617 - WNT 5A expression has assocation with VEGFR and MMP-9 expression in primary or metastatic tumor tissue in colorectal cancer

Date 28 September 2012
Event ESMO Congress 2012
Session Publication Only
Topics Colon and Rectal Cancer
Translational Research
Basic Principles in the Management and Treatment (of cancer)
Presenter Si Young You
Authors S.Y. You1, M.A. Lee1, S.T. Oh2, W.K. Kang2
  • 1Medical Oncology, Seoul St. Mary's Hospital, of the Catholic University, 137-701 - Seoul/KR
  • 2Surgery, Seoul St. Mary's hospital, Seoul/KR



It has been known that various molecular changes can develop as cancer progresses. However, it is difficult to confirm the progressive change in the human tissue because adequate tumor tissue cannot be obtained from metastatic site. Resection for metastatic lesion is commonly done in metastatic colorectal cancer in spite of palliative surgery. The Wnt, VEGFR, and MMP protein expression have been explored in advanced cancer due to its association with invasion and metastasis. We investigated these protein expressions in primary tumor and metastatic site to get the basic information of the role of these proteins in cancer progression.

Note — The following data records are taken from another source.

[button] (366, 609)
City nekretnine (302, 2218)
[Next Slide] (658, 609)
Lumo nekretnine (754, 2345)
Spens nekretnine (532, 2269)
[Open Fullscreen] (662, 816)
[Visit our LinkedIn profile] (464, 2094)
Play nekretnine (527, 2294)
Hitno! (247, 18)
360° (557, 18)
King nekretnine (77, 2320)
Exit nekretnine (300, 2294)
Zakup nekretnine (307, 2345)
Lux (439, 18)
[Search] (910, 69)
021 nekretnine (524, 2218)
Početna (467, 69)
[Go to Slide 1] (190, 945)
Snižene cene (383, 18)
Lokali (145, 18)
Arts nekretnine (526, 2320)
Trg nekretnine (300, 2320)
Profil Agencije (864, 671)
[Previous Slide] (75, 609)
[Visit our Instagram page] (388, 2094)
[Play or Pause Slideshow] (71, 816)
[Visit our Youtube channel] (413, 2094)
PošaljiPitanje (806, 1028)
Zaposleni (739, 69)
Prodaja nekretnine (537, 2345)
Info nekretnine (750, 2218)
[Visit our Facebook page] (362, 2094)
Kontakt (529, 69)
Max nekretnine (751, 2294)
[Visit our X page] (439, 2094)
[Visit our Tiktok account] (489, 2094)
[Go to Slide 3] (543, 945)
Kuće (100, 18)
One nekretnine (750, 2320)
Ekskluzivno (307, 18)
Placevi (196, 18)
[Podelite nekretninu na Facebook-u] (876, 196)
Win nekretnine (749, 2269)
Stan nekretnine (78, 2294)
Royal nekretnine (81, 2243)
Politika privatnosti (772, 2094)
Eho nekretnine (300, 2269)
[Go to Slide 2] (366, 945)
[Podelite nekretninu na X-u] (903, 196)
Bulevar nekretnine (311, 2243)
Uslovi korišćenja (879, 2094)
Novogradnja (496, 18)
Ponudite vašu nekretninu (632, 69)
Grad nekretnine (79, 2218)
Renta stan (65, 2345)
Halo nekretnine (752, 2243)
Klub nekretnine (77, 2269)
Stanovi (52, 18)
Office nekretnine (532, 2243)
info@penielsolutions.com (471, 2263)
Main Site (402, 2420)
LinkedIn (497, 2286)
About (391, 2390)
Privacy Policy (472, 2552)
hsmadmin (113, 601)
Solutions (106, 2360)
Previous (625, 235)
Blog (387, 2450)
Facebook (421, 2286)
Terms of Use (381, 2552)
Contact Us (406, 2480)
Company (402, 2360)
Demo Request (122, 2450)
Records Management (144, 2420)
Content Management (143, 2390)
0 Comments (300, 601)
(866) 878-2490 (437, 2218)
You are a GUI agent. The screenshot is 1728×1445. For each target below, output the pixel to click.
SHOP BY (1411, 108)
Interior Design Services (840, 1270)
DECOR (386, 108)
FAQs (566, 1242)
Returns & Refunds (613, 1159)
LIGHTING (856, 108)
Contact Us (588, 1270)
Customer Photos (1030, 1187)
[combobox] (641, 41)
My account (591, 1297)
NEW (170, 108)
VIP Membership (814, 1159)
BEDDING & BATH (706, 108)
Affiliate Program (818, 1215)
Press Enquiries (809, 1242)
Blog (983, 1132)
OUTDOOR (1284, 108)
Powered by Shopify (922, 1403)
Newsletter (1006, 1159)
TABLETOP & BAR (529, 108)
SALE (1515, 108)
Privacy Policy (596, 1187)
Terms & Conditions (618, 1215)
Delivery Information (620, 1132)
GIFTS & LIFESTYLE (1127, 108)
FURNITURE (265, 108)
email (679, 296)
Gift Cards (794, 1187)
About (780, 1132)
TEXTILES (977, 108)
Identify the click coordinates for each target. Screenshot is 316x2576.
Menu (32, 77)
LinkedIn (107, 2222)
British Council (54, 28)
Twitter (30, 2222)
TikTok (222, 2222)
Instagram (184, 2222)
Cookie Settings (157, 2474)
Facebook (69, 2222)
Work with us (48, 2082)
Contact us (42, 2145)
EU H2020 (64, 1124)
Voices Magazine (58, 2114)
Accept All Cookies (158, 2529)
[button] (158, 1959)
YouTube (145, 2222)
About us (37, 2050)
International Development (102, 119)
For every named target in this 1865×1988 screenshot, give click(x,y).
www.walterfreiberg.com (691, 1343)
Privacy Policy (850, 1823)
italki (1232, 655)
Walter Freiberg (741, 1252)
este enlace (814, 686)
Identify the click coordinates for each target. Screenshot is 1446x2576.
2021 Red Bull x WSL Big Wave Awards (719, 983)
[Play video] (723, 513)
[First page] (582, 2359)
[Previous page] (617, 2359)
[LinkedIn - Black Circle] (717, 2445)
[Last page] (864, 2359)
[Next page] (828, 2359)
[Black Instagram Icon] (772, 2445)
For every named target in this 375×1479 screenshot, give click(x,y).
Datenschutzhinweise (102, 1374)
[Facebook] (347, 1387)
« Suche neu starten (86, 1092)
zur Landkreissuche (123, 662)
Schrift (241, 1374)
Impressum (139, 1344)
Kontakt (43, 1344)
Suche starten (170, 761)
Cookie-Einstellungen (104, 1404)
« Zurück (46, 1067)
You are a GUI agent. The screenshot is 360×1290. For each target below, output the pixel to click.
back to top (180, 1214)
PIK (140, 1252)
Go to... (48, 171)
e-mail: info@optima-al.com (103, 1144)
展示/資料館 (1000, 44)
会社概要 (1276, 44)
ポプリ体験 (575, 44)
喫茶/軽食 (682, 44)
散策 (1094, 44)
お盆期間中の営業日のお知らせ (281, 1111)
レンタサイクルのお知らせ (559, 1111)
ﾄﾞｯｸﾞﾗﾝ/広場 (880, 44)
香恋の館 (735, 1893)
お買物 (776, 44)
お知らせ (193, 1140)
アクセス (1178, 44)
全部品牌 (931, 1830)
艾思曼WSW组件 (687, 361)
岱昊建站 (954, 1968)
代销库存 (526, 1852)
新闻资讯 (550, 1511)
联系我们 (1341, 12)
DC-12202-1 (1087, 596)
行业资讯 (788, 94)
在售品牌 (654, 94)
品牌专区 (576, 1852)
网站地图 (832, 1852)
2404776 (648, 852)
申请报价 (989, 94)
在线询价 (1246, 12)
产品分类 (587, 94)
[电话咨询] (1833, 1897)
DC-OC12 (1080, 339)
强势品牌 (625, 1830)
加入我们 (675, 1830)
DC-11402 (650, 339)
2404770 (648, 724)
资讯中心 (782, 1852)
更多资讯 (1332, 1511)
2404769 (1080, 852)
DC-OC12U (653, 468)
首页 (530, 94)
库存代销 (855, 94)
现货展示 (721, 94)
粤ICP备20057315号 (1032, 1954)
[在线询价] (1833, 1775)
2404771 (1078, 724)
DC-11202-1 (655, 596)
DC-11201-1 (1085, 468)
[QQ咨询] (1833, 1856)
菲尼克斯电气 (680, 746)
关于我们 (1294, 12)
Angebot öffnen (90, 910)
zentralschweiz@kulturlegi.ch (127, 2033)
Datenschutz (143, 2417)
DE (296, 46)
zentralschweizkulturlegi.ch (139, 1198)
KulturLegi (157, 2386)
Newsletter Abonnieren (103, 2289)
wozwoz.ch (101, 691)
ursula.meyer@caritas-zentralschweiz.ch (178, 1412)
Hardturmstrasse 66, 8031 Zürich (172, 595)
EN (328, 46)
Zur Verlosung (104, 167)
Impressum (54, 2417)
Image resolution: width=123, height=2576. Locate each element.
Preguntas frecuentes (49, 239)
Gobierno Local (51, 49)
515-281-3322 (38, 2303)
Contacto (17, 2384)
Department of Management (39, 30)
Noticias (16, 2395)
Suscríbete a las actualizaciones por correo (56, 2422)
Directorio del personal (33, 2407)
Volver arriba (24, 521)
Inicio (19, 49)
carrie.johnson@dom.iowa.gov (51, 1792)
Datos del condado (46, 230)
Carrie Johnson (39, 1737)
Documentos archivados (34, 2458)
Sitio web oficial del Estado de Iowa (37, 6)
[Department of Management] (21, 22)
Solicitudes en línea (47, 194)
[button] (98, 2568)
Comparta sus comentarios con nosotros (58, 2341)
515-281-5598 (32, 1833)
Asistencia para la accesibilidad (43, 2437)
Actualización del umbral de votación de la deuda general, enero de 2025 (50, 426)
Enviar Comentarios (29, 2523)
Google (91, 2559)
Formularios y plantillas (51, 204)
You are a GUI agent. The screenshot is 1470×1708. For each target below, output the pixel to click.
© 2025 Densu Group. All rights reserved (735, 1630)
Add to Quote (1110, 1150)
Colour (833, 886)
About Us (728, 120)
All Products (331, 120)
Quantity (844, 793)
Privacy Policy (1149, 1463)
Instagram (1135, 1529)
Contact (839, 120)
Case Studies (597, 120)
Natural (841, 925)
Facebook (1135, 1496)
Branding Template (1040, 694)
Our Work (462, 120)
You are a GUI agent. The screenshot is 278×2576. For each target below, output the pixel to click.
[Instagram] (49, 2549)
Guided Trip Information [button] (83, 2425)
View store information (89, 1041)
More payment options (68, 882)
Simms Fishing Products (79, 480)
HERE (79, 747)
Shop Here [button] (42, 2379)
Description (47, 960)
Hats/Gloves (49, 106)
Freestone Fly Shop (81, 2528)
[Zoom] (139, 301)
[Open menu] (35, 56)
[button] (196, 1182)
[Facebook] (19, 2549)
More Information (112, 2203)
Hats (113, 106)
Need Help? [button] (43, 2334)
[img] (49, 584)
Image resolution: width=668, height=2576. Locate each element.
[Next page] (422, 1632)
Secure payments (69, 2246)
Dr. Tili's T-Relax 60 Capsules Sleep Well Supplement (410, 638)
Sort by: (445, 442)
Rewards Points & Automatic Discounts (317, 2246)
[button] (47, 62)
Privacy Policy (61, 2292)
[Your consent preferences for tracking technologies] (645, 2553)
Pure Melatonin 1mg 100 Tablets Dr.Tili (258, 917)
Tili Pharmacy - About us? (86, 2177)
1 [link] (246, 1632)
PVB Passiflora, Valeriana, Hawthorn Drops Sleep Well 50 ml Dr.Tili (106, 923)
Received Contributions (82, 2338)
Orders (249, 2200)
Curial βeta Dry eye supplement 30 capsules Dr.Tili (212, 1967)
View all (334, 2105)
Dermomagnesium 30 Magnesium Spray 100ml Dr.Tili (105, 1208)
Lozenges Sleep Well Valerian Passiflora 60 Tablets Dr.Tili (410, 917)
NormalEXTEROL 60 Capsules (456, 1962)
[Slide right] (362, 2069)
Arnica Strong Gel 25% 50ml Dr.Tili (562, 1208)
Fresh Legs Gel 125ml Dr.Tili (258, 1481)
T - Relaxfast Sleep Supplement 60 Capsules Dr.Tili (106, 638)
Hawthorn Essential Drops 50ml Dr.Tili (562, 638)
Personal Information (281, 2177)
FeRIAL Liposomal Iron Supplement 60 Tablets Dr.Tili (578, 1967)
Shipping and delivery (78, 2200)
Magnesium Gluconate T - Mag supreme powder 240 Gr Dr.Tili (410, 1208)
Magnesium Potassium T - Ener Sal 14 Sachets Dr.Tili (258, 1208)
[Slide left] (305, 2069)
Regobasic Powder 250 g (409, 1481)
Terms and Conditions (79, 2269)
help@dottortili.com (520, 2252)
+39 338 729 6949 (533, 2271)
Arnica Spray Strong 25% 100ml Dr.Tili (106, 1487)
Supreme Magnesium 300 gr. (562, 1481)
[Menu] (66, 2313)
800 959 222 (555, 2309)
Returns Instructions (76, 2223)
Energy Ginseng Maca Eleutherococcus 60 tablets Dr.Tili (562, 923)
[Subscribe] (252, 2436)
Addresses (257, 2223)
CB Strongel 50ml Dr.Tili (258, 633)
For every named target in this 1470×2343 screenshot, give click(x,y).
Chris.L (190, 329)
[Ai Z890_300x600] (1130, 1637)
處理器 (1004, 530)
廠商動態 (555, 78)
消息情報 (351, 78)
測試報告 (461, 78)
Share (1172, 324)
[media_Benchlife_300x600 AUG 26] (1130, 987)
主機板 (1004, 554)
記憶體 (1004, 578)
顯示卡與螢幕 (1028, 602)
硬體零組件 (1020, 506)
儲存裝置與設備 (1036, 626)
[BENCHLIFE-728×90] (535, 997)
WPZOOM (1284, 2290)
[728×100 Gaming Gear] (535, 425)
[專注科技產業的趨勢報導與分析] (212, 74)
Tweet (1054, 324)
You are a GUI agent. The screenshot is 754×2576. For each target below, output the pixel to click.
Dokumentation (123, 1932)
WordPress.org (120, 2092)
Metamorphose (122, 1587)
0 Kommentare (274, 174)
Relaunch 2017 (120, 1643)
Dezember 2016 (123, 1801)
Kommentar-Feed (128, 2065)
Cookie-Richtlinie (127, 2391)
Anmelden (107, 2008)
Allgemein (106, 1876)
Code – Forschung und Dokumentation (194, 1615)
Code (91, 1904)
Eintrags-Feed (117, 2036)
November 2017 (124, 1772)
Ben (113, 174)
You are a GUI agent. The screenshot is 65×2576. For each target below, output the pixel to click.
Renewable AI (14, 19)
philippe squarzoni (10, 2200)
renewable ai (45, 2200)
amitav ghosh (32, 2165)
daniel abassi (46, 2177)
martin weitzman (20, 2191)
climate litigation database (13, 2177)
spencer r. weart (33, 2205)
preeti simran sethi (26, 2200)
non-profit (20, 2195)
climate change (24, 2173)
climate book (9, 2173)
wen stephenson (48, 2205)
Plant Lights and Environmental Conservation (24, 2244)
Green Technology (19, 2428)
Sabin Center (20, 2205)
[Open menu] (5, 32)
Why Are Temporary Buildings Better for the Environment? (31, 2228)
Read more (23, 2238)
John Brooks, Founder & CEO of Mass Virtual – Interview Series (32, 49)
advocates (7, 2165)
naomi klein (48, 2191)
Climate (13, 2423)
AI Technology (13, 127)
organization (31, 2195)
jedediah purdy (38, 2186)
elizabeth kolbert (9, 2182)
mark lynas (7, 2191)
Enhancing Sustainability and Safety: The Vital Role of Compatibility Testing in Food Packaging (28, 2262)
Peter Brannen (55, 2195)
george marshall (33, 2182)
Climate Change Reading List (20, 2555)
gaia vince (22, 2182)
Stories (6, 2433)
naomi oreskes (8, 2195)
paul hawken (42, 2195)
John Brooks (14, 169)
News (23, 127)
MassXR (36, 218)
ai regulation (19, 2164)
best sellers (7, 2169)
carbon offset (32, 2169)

Tissue specimens from 130 patients with metastatic colorectal cancer were analyzed. All patients took resection for primary tumor and metastatic lesion between Jan, 2000 and Aug, 2008 at Seoul St. Mary's hospital, the Catholic University. We performed immunohistochemical staining using tissue microarray from the primary tumor tissue and metastatic site for Wnt 3a, Wnt 5a, VEGFR, and MMP-9.


Of the 100 patients, Male was 59, and female was 41. Colon cancer was 60 and rectal cancer was 40. In primary tumor, Wnt 3 & 5 expression was 72% and 70% respectively. VEGFR expression was 24% and MMP-9 was 39%. In metastatic site, Wnt 3 & 5 expression rate were slightly decreased to 66%. However, VEGFR expression rate was slightly increased to 30% and MMP-9 expression rate was same. In concordance rate between primary and metastatic site, Wnt 3a expression showed 68% and 62% in Wnt 5a, 66% in VEGFR, 68% in MMP-9. There was no significant change of expression between primary and metastatic site. There was no association between Wnt 3a expression and VEGFR or MMP-9 expression both in primary tumor and metastatic site. However, Wnt 5a expression showed significantly correlation with negative VEGFR expression (p = 0.02 both in primary tumor and metastatic site. Wnt 5a expression was also associated with negative MMP-9 expression in primary tumor tissue (p = 0.022).


We could not find any significant change in protein expression between primary and metastatic site. However, there was a tendency of more VEGFR expression in metastatic site than primary tumor. The Wnt 5 expression was associated significantly negative expression of VEGFR and MMP-9.


All authors have declared no conflicts of interest.